Durante cerca de um ano, todo o aparelho político gira em torno do Presidente Sidónio, tomando ares de Ditadura, e subalternizando-se os restantes órgãos e representantes políticos.
Mercê de políticas de conciliação (como a alteração da Lei de Separação entre o Estado e a Igreja e o reatamento das relações com a Santa Sé) o seu consulado começa nitidamente em «Estado de Graça», conseguindo conquistar desde logo o apoio dos sectores mais conservadores da população, afastados do Partido Democrático. Mas rapidamente a situação resvala para a crise, com o recrudescer dos problemas económicos e da contestação social, especialmente à participação na I Guerra (na qual Portugal entrara para credibilizar o Regime), vista agora como caótica, depois da pesada derrota das tropas lusas na Batalha de «La Lys».
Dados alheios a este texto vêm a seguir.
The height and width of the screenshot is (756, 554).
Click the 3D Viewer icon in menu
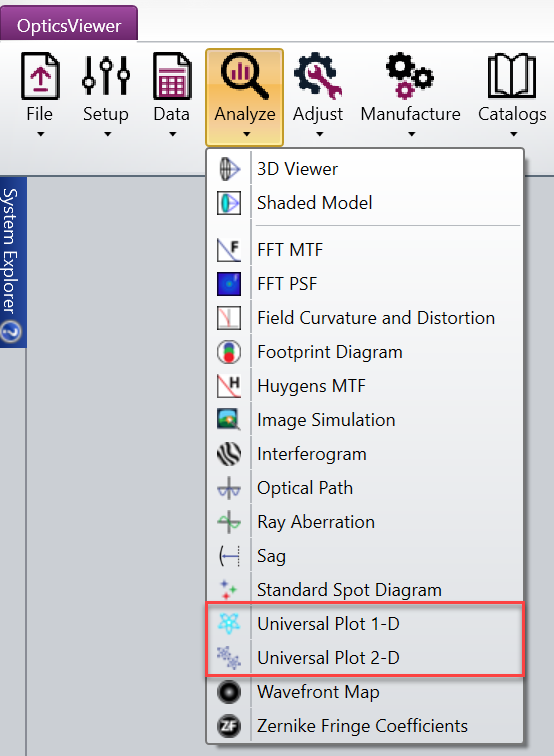[229, 169]
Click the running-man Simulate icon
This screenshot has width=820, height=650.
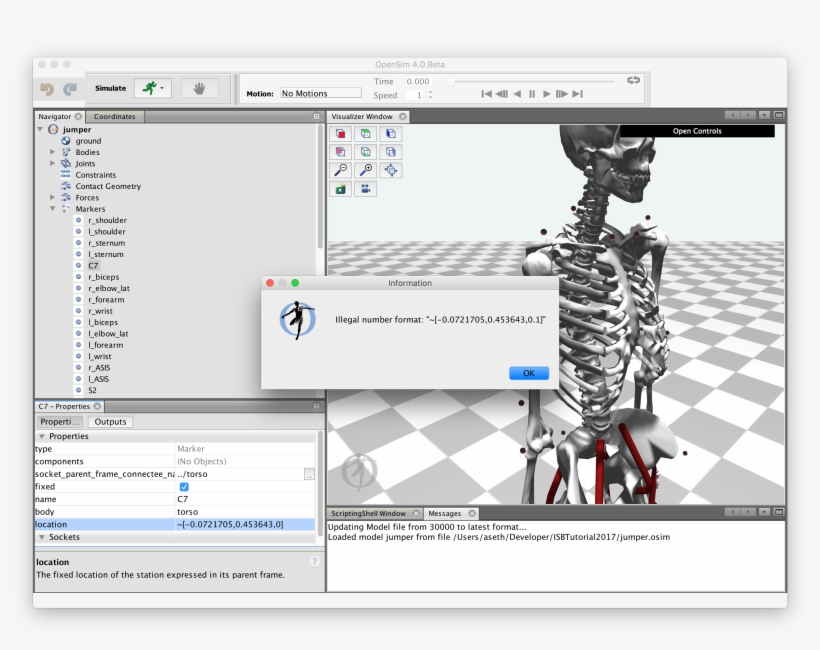point(149,88)
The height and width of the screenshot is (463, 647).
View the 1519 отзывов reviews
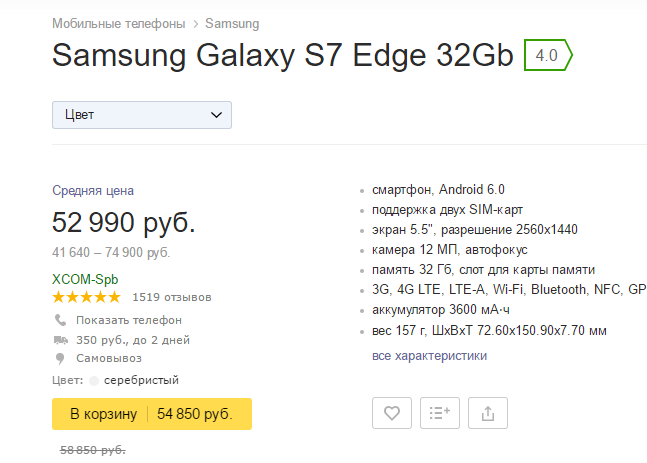(x=172, y=297)
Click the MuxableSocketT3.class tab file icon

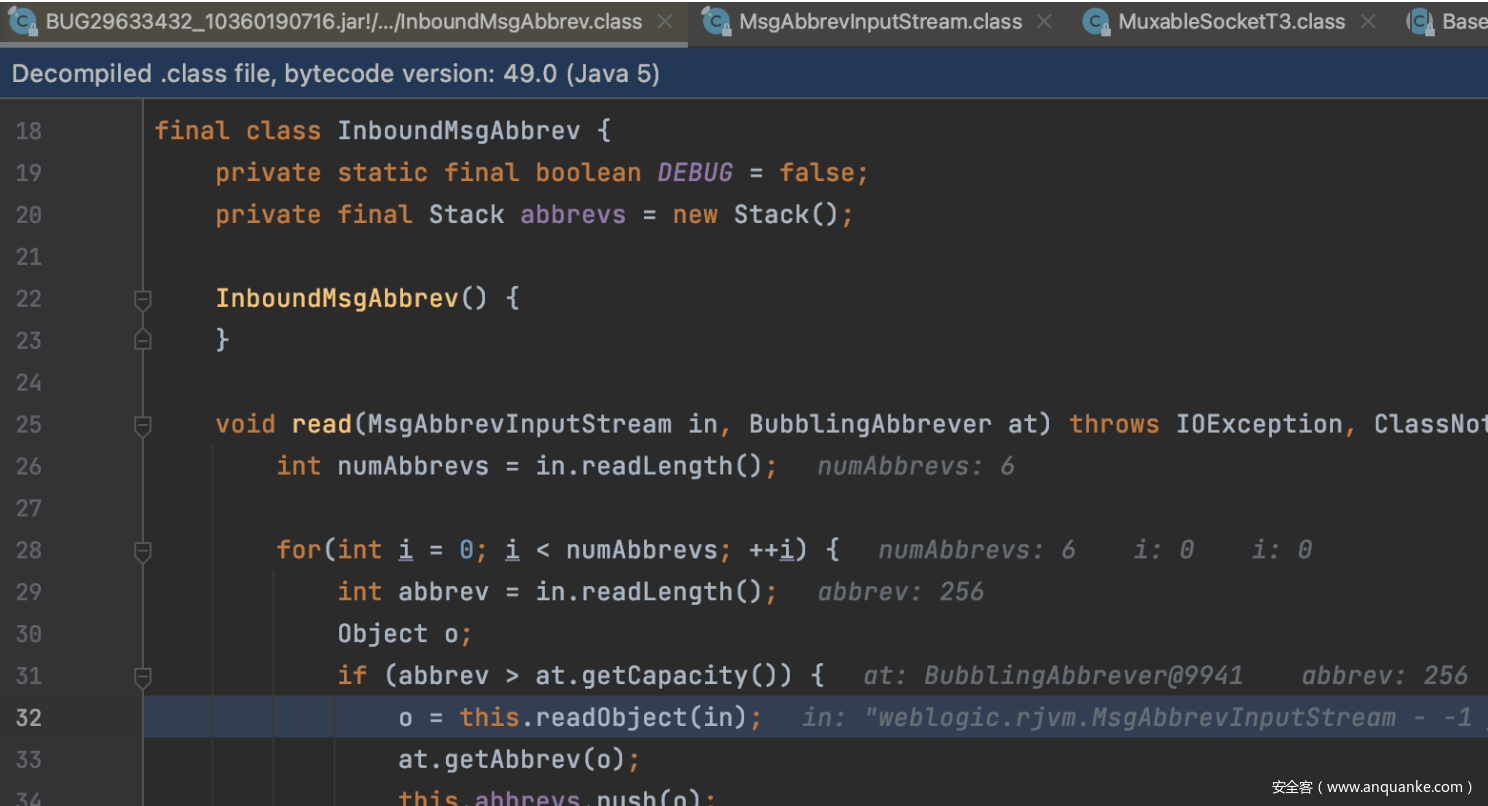pyautogui.click(x=1096, y=22)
Passando de «Salvador Providencial» a «tirano», Sidónio toma posições de força para tentar recuperar o controlo da situação, mas a fragilidade da sua política é cada vez mais evidente, enquanto que a sua impopularidade provoca ódios e desperta o sentimento de revolta.
Em 5 de Dezembro de 1918 é vítima de um primeiro atentado ao qual consegue escapar ileso; mas onze dias mais tarde não tem a mesma sorte, e é assassinado a tiro por José Júlio Costa (um sidonista rural), na Estação do Rossio, quando se preparava para embarcar para o Porto.
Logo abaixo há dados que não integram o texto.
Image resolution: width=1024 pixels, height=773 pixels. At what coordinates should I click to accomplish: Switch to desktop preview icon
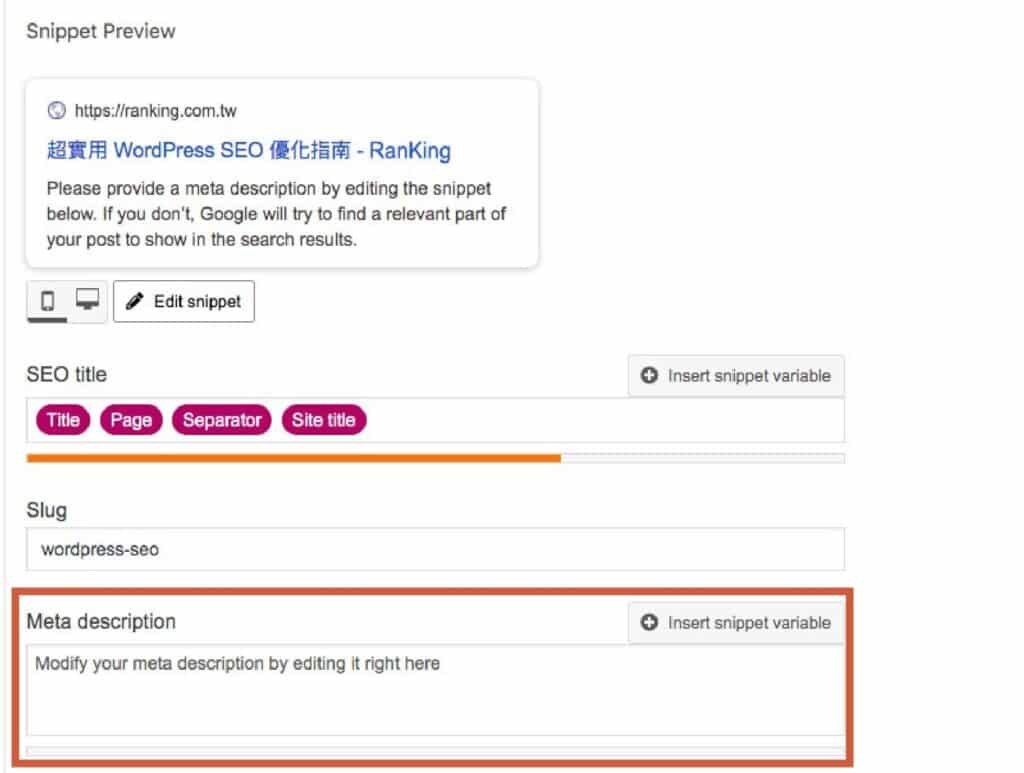[x=88, y=300]
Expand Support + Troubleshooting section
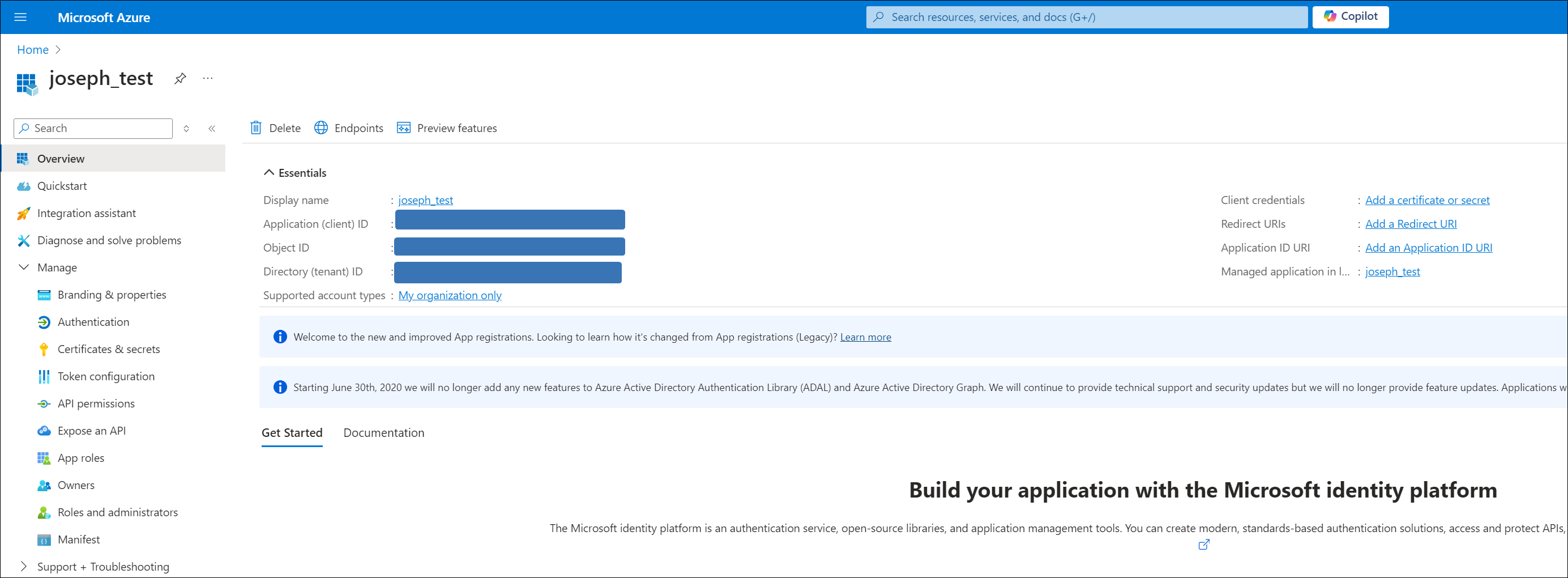The height and width of the screenshot is (578, 1568). [x=24, y=567]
Acreditou-se durante algum tempo, que antes de cair por terra morto, terá afirmado qualquer coisa como “morro feliz, salve-se a Pátria”, mas hoje defende-se que a morte foi instantânea, sendo este um episódio “acrescentado” à História dos factos, para enaltecer a figura do Presidente Sidónio.
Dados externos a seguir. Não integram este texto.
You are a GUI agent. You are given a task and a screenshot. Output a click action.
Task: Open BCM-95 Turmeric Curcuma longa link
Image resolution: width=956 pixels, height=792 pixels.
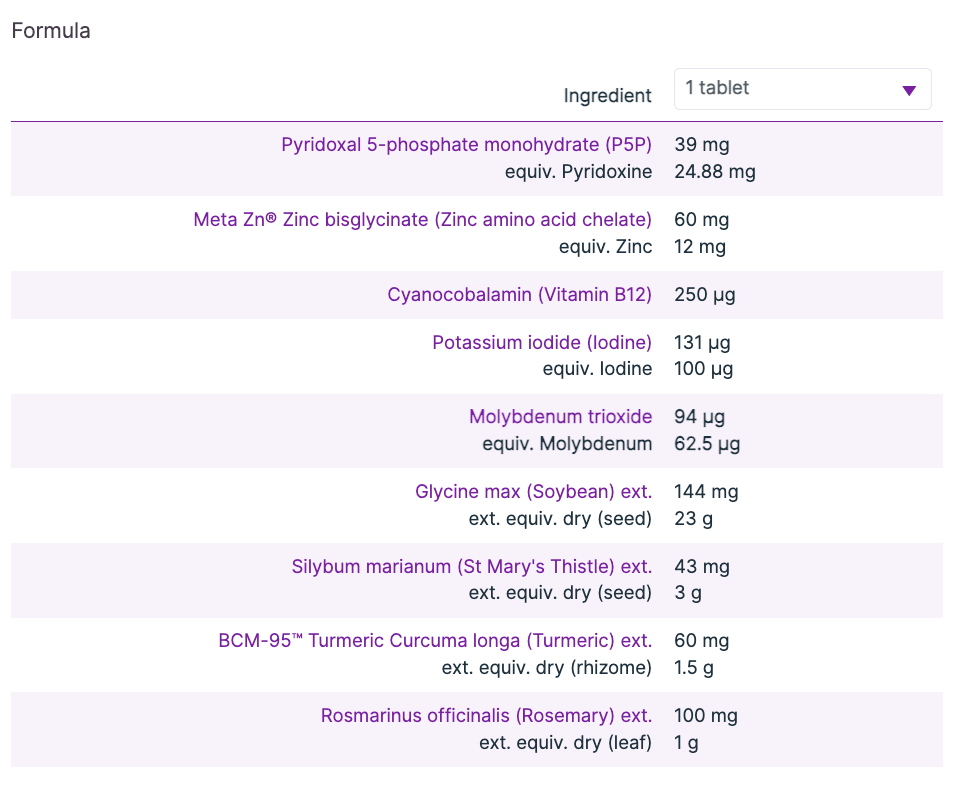[435, 641]
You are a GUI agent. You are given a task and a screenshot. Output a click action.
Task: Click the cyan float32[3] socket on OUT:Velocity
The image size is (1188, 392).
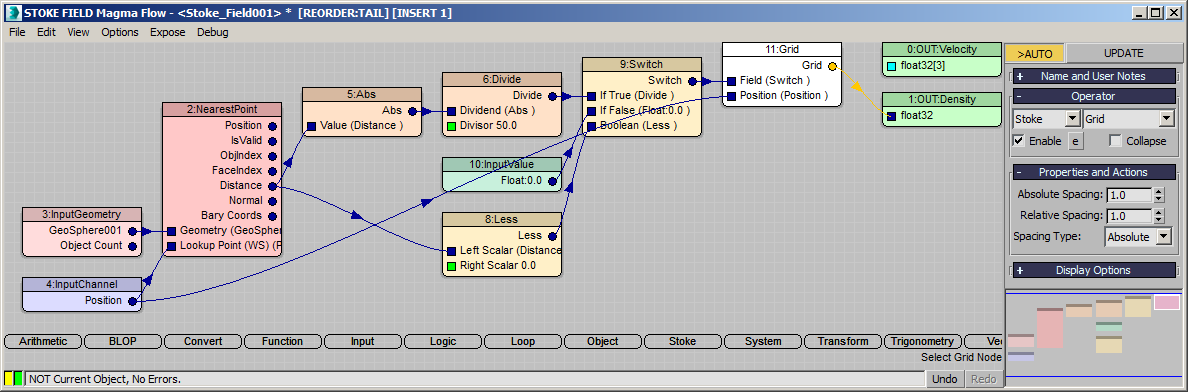(x=891, y=65)
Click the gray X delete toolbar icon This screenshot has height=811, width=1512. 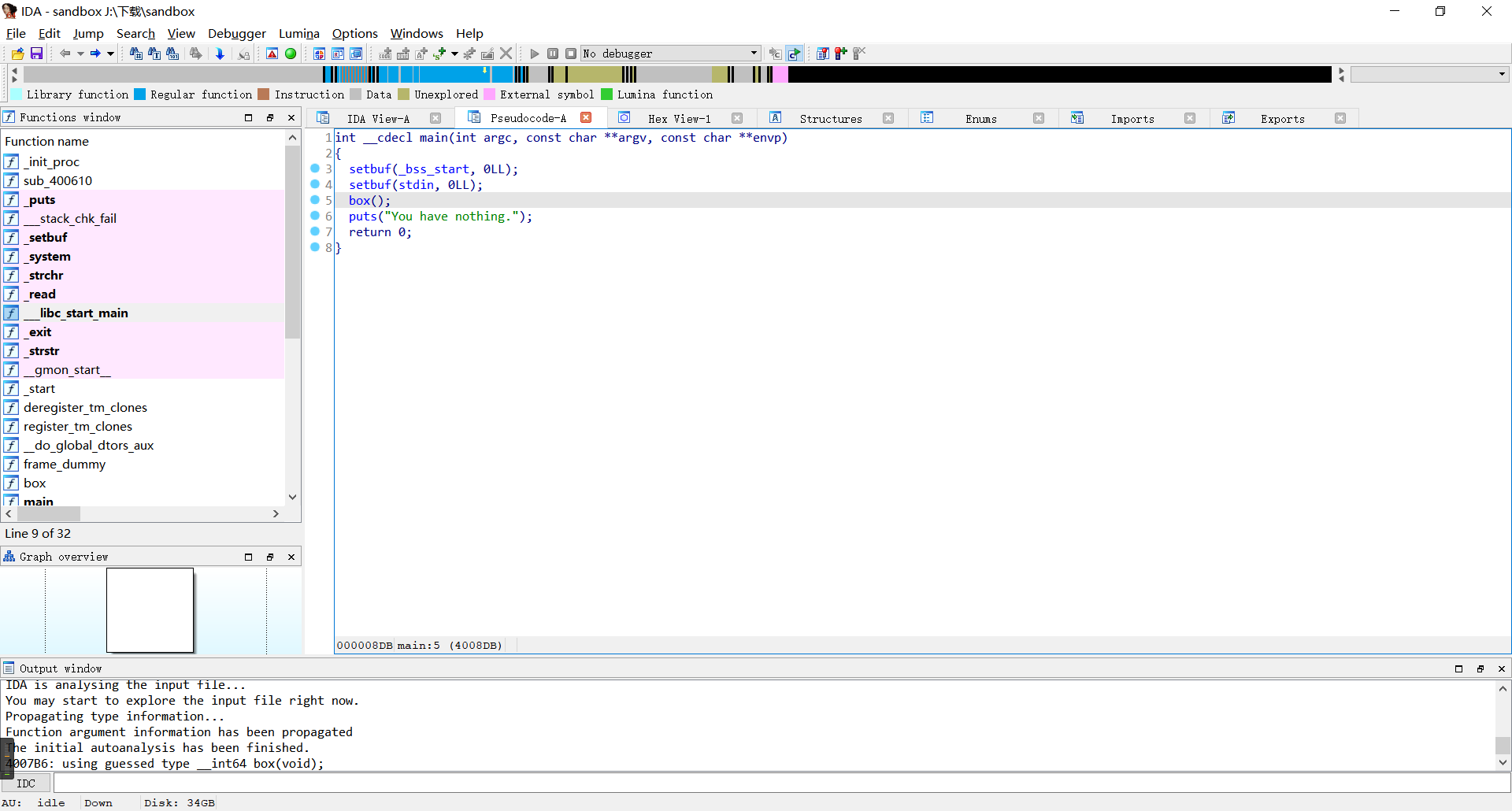506,54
Após a sua morte, ainda se manifestaram intenções de reimplantar a Monarquia, mas os adeptos da «Republica Velha» mobilizaram-se no Norte, e, com o apoio de algumas unidades militares e a falta da figura enformadora da «República Nova», reinstala-se o Regime instaurado em 5 de Outubro de 1910, nos termos definidos pela Constituição de 1911 antes da revisão sidonista.
Sidónio Pais foi o segundo Chefe de Estado Português a ser assassinado no exercício de funções – o primeiro tinha sido El-Rei D. Carlos, no regicídio de 1 de Fevereiro de 1908, portanto no mesmo século –; nada humilhante para um país dito de “brandos costumes”!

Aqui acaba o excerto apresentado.